:: EXERCISE TASKS ::
(a) In the Runaways review, what four jobs did Swados do on the show?
(b) Translate this sentence from the Runaways review into Spanish: "Once there, however, it had only a modest run."
(c) Please reproduce the Runaways review word for word between "The late jill-of-all-musical-trades" and "dated 1960s lore.", inclusive.
* Begin PAGE TEXT *
Examined now, if not then, Elizabeth Swados's Runaways--the first of this summer's City Center Encores! Off-Center revivals, looked to have been another conscious or possibly unconscious attempt to provide additionally significant funds for the downtown institution, which opened the production in 1978 and quickly moved it to Broadway--as Hair and A Chorus Line had done. Once there, however, it had only a modest run.

The late jill-of-all-musical-trades Swados wrote, composed, directed and choreographed Runaways. This is another way of saying that, with her champion Joseph Papp apparently keeping a close eye on her, she had complete jurisdiction over what now looks and sounds like a spin on Hair, which at that point was over a decade old and beginning to strike audiences as dated 1960s lore.

Yes, that musically and lyrically thrilling show--directed by Tom O'Horgan as a revue rather than a strict indictment of insipid parents as it started out to be--was losing box-office luster. Thus, it offered Swados the opportunity to take up a similar subject: Obtuse, often abusive parents were again the targets.

Listening to Runaways now with its songs often employing few notes, few chord-changes and free-form lyrics prompts the thought that in terms of the numbers, Swados seized the wonderfully seminal Galt MacDermot-James Rado-Gerome Ragni "Frank Mills" from Hair as her template. She composed-lyricized along those free-form lines. To keep things hopping, she threw in a bevy of generically repetitive anthems.
* End PAGE TEXT *
* Begin INFORMATION SUPPLIED *
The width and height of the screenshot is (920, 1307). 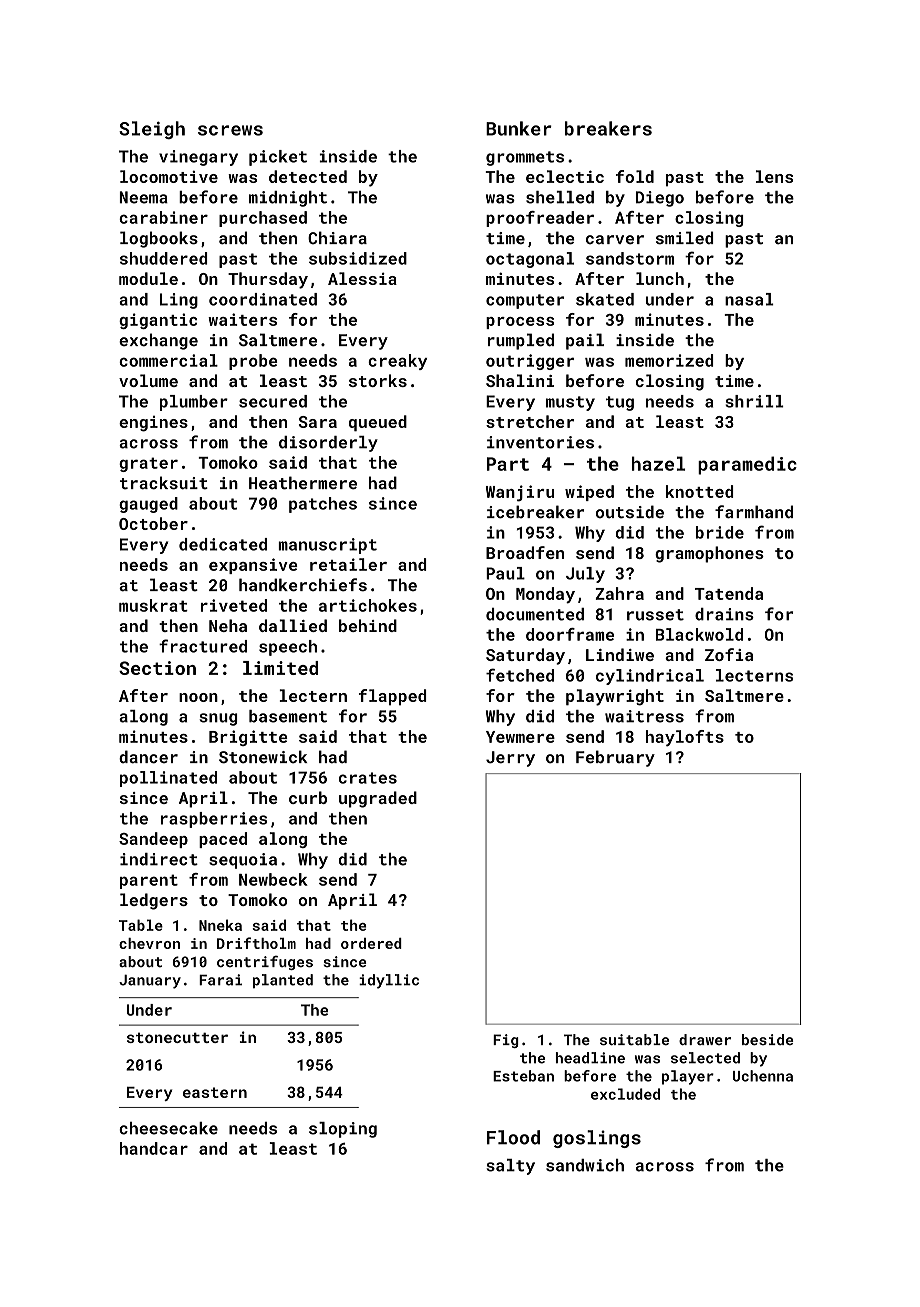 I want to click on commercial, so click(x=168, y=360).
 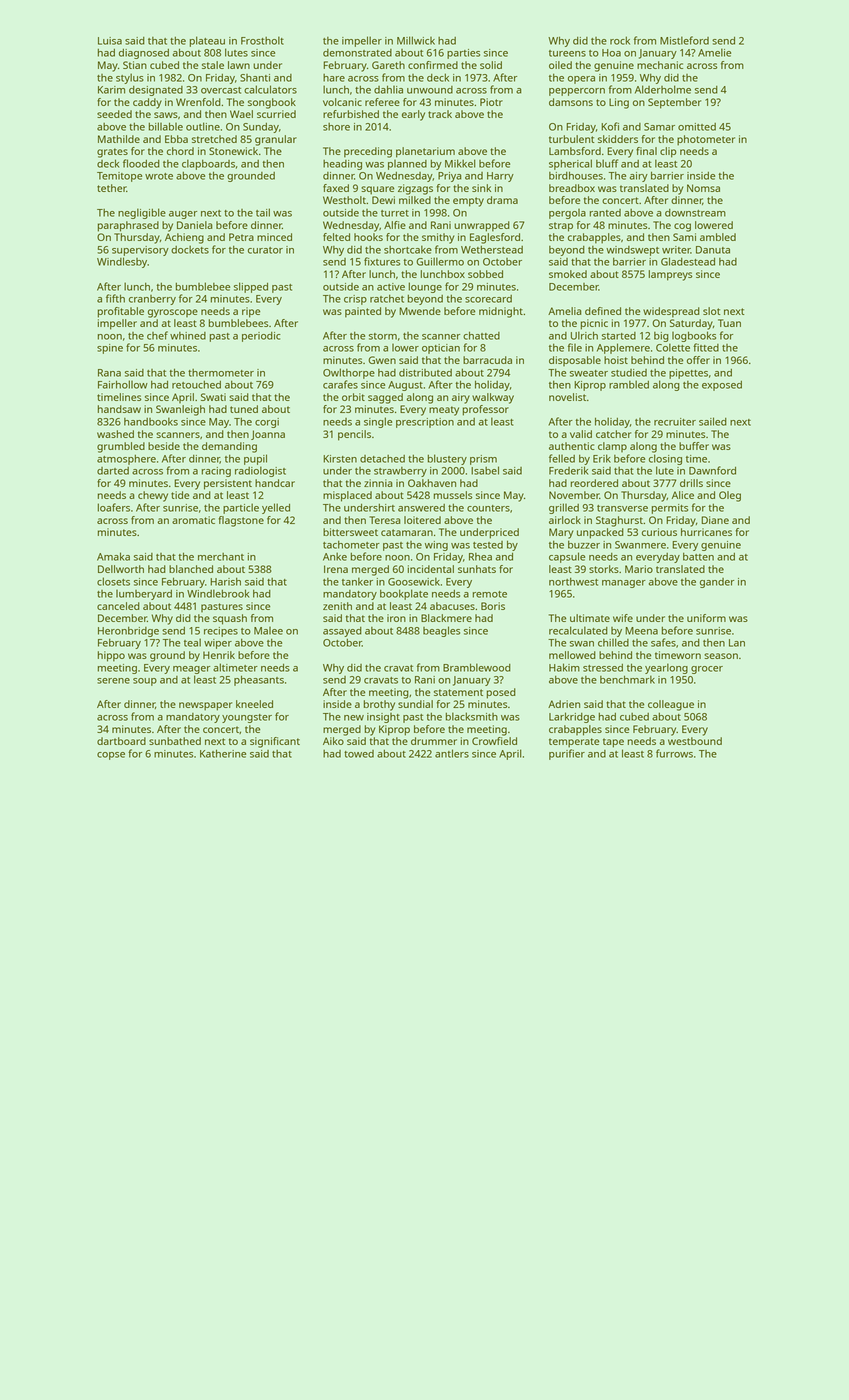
* End INFORMATION SUPPLIED *
:: ANSWERS PER TASK ::
(a) She wrote, composed, directed and choreographed it.

(b) Una vez allí, sin embargo, tuvo solo una temporada modesta.

(c)
The late jill-of-all-musical-trades Swados wrote, composed, directed and choreographed Runaways. This is another way of saying that, with her champion Joseph Papp apparently keeping a close eye on her, she had complete jurisdiction over what now looks and sounds like a spin on Hair, which at that point was over a decade old and beginning to strike audiences as dated 1960s lore.